Look closer and you start to notice her colorful figures are missing a few details. 

“I get a lot of questions about, ‘Why don’t the faces have any details on them? Why are there no eyes, are you going to paint eyes?’” 

In fact, Seewalker leaves the faces she paints blank on purpose. Her distinctive style borrows directly from Indigenous history. 

“The style that I tend to use in a lot of my murals stems from what plains Natives used to call ledger art,” says Seewalker. 

Ledger art was a Native art form traditionally done on animal hides or cloth. It flourished from the 1860s to the 1920s. The term comes from the accounting ledger books that were a common source of paper for Plains Natives during the late 19th century. The style is known for being more simplistic and lacking fine details.

“In ledger style there were no details like that because it wasn’t focused so much on the skill of the artist, it was more focused on what was happening and documenting a story,” says Seewalker. 

Seewalker uses the style to paint mostly Native figures, using her own Sioux heritage as inspiration to share Indigenous stories. The mural she is painting is at the office of Haseya, an advocacy program that serves Indigenous survivors of domestic and sexual violence in the Colorado Springs region.

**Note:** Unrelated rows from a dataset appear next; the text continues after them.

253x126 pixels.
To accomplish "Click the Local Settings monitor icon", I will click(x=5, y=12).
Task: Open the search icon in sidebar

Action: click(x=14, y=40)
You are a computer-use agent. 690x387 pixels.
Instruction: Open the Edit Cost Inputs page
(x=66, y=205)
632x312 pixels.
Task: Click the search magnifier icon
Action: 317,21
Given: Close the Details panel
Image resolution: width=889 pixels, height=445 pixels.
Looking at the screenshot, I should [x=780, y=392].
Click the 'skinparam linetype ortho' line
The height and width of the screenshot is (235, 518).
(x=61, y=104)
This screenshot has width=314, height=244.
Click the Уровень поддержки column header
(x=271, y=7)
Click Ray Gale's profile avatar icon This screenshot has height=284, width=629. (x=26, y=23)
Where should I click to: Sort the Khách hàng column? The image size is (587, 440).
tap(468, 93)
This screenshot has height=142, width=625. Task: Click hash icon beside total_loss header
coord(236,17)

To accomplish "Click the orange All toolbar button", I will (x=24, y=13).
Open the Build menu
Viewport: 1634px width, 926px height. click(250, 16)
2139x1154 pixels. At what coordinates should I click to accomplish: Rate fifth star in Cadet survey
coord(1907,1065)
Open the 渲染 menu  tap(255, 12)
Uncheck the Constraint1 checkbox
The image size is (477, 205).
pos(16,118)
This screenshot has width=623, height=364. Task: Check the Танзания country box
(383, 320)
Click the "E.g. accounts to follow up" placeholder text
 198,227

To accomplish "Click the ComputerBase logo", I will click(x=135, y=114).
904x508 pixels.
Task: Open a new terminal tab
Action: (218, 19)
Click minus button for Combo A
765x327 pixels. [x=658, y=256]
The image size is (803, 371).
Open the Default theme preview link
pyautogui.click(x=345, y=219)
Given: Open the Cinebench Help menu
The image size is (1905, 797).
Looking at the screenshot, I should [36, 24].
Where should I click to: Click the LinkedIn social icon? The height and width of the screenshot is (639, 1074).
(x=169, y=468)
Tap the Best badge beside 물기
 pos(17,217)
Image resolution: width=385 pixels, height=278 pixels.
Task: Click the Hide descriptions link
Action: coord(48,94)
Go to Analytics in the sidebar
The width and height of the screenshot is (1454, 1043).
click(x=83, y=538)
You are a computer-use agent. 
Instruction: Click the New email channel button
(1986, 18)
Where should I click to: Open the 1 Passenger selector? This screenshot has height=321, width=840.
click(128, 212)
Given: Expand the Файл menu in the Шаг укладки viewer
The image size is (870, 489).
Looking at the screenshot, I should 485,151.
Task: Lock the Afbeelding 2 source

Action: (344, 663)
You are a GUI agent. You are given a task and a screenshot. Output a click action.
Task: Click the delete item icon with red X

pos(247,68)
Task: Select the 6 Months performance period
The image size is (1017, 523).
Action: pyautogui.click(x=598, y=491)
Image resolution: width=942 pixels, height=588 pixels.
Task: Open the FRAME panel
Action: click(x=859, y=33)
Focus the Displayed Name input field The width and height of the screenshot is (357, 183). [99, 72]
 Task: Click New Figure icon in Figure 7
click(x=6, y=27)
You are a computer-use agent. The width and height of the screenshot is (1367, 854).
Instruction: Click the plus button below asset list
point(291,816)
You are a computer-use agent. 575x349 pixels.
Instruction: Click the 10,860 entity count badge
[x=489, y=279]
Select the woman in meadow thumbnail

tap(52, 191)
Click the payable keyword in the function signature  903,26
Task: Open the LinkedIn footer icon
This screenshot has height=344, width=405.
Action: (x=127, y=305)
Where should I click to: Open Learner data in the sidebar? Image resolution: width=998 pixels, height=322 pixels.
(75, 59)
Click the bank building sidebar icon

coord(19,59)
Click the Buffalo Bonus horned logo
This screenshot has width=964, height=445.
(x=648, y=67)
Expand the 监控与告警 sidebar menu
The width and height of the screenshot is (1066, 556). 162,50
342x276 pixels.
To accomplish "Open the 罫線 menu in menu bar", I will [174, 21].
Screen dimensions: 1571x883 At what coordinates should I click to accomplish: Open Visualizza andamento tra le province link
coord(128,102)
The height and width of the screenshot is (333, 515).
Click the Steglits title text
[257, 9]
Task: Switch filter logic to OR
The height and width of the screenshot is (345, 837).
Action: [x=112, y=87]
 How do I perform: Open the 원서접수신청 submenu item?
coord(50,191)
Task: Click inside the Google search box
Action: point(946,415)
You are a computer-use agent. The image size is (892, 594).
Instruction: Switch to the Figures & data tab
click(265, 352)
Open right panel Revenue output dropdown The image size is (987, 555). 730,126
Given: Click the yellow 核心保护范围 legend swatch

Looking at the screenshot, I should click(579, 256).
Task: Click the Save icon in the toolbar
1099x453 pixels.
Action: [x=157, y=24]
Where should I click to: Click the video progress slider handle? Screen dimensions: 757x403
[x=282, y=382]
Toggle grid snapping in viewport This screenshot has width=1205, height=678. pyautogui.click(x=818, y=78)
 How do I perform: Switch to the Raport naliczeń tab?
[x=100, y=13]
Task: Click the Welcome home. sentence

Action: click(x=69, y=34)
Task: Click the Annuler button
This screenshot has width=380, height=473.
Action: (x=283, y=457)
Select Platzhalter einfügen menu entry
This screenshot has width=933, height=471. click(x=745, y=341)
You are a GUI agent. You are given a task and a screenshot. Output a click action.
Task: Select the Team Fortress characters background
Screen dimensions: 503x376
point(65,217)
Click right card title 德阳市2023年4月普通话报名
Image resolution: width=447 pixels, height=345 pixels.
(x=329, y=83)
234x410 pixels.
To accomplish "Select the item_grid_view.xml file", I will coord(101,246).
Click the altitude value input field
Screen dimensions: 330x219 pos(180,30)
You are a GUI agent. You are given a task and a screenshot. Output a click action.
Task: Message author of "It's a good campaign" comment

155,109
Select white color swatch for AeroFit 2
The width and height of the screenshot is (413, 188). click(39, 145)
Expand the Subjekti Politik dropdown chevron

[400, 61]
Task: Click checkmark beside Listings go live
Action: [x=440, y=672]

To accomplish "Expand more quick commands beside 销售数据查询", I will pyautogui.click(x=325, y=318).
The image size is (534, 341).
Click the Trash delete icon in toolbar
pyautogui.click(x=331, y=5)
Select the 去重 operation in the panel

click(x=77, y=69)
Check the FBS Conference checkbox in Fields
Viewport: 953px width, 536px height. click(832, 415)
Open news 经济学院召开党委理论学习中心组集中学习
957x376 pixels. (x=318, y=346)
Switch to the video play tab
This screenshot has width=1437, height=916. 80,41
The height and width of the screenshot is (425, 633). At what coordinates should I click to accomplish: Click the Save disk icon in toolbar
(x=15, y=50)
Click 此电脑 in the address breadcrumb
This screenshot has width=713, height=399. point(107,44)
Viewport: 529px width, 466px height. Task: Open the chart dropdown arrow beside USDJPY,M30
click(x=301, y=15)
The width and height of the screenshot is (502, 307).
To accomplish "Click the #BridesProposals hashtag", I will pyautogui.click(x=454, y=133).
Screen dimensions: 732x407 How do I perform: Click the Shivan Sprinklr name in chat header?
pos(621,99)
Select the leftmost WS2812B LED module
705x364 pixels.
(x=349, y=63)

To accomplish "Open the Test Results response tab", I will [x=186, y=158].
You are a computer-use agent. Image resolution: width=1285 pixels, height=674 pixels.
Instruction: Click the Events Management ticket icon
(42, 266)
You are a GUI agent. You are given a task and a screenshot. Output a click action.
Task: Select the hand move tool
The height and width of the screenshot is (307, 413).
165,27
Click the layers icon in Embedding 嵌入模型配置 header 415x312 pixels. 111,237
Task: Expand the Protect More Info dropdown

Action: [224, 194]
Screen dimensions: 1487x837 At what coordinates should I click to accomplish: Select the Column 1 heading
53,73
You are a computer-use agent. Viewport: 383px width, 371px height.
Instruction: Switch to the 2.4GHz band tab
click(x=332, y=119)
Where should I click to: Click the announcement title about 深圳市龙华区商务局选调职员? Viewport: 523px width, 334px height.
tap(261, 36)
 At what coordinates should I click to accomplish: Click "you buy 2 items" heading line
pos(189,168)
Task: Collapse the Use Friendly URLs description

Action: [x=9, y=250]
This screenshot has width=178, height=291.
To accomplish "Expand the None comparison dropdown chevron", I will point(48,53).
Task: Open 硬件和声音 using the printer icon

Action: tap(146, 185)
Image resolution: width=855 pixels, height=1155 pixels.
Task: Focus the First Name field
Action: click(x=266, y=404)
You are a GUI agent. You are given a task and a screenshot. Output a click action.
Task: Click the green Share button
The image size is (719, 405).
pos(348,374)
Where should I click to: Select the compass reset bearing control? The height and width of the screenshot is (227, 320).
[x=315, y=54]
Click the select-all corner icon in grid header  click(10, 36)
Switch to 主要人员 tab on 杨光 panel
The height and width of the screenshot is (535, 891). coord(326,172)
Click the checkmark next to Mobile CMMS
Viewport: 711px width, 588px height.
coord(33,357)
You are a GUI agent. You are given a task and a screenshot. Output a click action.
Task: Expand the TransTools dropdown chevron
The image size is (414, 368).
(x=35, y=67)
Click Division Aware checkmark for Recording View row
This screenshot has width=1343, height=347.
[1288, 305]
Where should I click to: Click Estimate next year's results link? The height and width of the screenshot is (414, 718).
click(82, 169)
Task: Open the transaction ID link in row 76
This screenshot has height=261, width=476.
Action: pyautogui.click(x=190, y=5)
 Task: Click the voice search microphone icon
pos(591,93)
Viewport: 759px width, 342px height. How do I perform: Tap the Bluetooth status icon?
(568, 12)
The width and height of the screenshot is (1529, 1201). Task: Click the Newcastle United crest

The program offers community events, a free clothing pantry and resources to help survivors. Their leaders and members also participate in advocacy work and Native-specific legislation across the state. Monycka Snowbird is the program director. 

“We’re not just healing from gender-based violence, we’re healing from generational trauma, and that was one of the reasons we wanted to bring Danielle in to do our mural here,” says Snowbird. “She’s a very well-known, very talented artist that isn’t just painting about these things, she’s actually doing this community work.” 

The mural next to Haseya's front desk

The Haseya Advocacy Program moved into their new office in May of 2022, and they began envisioning a space that would immediately feel welcoming to Native people. Seewalker’s mural, which is visible from the hallway, was a big part of that plan. 

“When [Native] people walk in the door, they immediately know this is a space for them, this is an extension of a home, and we’re here to uplift and empower our community” says Snowbird.

Seewalker’s mural features three scenes, each representing a different part of Haseya’s advocacy work. On the left, an elder woman in a bright orange shirt hugs a child that could represent her younger self. Her shirt symbolizes “Orange Shirt Day,” which falls on Sept. 30 and promotes awareness around Indian boarding schools and their negative impact on Native American communities.

[Related: Colorado Voices: An Indian Boarding School]

“There isn’t a Native American that exists today that hasn’t been touched by boarding schools,” says Seewalker.

In the middle of the mural, a warrior man beats a drum, supporting a woman from the Missing and Murdered Indigenous Relative (MMIR) movement. The red handprint across her face is a symbolic representation of the violence that affects Indigenous women across the continent. The man in the scene is particularly important to Haseya because he represents their new IMPOWERED men’s program. 

“We’ve realized if we’re only working toward healing our women, we’re not healing our community as a whole,” says Snowbird. 

On the right side of the mural, a woman cradles her baby. 

“It represents the healthiness of parenthood and the generational knowledge that we’re trying to pass to our younger children,” explains Seewalker. 

Snowbird and Seewalker view the mural

Steven Moon, the coordinator for Haseya’s new IMPOWERED men’s program, is a fan of Seewalker’s contemporary take on the historical ledger art style. 

“It’s today,” says Moon. “It’s not a depiction of Indigenous people wearing buckskin and standing around a fire. This is who we are and how we live.” 

As Seewalker is finishing up the mural, she and Snowbird take a step back to admire the work. You can see the pride in Snowbird’s eyes. 

“I don’t know how she was able to take these very large statements and issues that we gave her and condense it down into this mural, but she did it,” beams Snowbird. “And it’s perfect."